Más de un centenar de pasajeros de un vuelo desde Caracas hacíamos la fila de inmigración en el aeropuerto de Miami. Aún no nos consideraban alienígenas hostiles, pero las manos nos sudaban con el estrés latinoamericano ante la impredecible naturaleza de los centinelas que manoseaban nuestros pasaportes. Entonces la fila empezó a demorarse –y la tensión a subir– por algo que pasaba frente a una de las ventanillas, donde un hombre mayor alzaba la voz.

–¡Soy jubilado de Petróleos de Venezuela! –repetía en español, con la espalda recta y un aire casi desafiante. El guardia no lo comprendía y, harto, llamó a un colega latino, quien habló con el pasajero un par de segundos y le tradujo a su compañero: “Retired”. Allí comprendí: el guardia le había preguntado al hombre cuál era su ocupación y éste, en vez lugar de decir “not working” o “retired”, asumió que ese funcionario estadounidense que no hablaba español debía saber no sólo qué quería decir “jubilado”, sino qué era Petróleos de Venezuela, una empresa pública de un país latinoamericano, como YPF o Petrobras.

Allí lo dejaron pasar y la fila volvió a moverse, pero se me quedó en la cabeza el orgullo con que ese hombre pronunciaba “Petróleos de Venezuela”, como un emblema de privilegio y una señal de identidad. Hablaba de lo que había sido, hasta hacía dos décadas, una de las mayores petroleras del mundo. ¿Cómo era posible, debió pensar, que un estadounidense no la conociera?

Como aquellos ancianos soldados japoneses que seguían ocultos en la selva filipina décadas después de Hiroshima, este hombre no aceptaba que su reino había sucumbido hacía mucho, y que nunca fue tan poderoso como creía.

# EXTRACTOS DE REGISTROS
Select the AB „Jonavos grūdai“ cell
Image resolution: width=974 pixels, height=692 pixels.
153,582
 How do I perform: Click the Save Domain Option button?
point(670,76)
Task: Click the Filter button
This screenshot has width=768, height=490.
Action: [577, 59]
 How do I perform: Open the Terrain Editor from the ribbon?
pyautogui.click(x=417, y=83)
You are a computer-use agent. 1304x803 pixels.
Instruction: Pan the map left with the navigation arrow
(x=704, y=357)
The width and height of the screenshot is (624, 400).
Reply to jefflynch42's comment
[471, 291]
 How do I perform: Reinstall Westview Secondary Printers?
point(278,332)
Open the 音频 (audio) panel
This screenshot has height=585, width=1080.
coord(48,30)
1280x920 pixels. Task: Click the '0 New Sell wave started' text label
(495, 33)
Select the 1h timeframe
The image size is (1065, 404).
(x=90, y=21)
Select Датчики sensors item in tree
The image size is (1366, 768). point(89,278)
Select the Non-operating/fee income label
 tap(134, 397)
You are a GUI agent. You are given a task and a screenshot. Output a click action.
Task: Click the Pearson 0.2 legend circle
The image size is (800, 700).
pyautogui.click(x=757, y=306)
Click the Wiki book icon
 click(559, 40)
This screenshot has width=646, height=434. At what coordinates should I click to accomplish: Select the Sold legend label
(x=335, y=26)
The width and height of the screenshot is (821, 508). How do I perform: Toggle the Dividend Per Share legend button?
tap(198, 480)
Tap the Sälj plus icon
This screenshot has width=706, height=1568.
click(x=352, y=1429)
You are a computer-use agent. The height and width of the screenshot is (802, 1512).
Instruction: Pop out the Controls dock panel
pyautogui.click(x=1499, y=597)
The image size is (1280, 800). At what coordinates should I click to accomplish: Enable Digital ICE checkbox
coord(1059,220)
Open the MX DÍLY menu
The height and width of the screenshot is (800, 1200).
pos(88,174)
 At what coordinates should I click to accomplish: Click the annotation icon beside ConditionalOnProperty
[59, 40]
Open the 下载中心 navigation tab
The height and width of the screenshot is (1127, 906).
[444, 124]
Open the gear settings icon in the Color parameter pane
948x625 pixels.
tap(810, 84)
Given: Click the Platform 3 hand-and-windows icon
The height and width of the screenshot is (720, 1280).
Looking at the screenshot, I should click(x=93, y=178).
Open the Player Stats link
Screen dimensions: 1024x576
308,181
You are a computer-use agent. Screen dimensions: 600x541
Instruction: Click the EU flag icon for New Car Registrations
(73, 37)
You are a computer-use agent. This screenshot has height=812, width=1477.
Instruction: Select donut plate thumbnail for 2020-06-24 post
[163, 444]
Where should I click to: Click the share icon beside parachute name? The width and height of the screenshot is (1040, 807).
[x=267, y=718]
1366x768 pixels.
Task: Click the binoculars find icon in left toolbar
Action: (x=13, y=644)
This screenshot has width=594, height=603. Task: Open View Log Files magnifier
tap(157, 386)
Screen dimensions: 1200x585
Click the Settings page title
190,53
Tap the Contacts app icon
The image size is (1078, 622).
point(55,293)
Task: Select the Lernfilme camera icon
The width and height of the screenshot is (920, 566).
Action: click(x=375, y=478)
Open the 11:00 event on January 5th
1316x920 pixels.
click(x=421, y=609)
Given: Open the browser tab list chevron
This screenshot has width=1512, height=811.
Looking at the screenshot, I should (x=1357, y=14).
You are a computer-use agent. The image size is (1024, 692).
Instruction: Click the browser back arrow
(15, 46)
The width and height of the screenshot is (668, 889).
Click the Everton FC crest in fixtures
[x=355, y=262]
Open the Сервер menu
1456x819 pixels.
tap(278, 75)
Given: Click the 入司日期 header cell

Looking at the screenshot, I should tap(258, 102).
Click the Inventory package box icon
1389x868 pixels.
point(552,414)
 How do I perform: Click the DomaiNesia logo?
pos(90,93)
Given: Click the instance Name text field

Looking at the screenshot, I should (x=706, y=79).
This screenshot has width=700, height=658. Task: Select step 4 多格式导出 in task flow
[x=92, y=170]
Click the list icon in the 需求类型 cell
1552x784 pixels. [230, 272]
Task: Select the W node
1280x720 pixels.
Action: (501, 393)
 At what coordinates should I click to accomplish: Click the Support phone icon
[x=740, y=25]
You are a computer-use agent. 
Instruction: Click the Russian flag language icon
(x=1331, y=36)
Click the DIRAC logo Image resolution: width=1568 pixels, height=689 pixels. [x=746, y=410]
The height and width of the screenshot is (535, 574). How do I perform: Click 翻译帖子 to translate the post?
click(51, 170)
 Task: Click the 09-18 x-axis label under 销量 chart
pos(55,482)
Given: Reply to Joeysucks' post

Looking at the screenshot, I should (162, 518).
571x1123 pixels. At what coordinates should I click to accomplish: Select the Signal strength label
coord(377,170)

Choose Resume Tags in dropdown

# PRUÉBALO
Responda según el fragmento de lectura:
(a) ¿Desde qué ciudad llegaba el vuelo de los pasajeros que hacían la fila de inmigración en Miami?
(b) ¿Con qué palabra en inglés tradujo el colega latino lo que dijo el pasajero?
(c) ¿Con quiénes se compara al hombre en el último párrafo?

# RESPUESTA ESCRITA
(a) Desde Caracas.
(b) Con "Retired".
(c) Con aquellos ancianos soldados japoneses que seguían ocultos en la selva filipina décadas después de Hiroshima.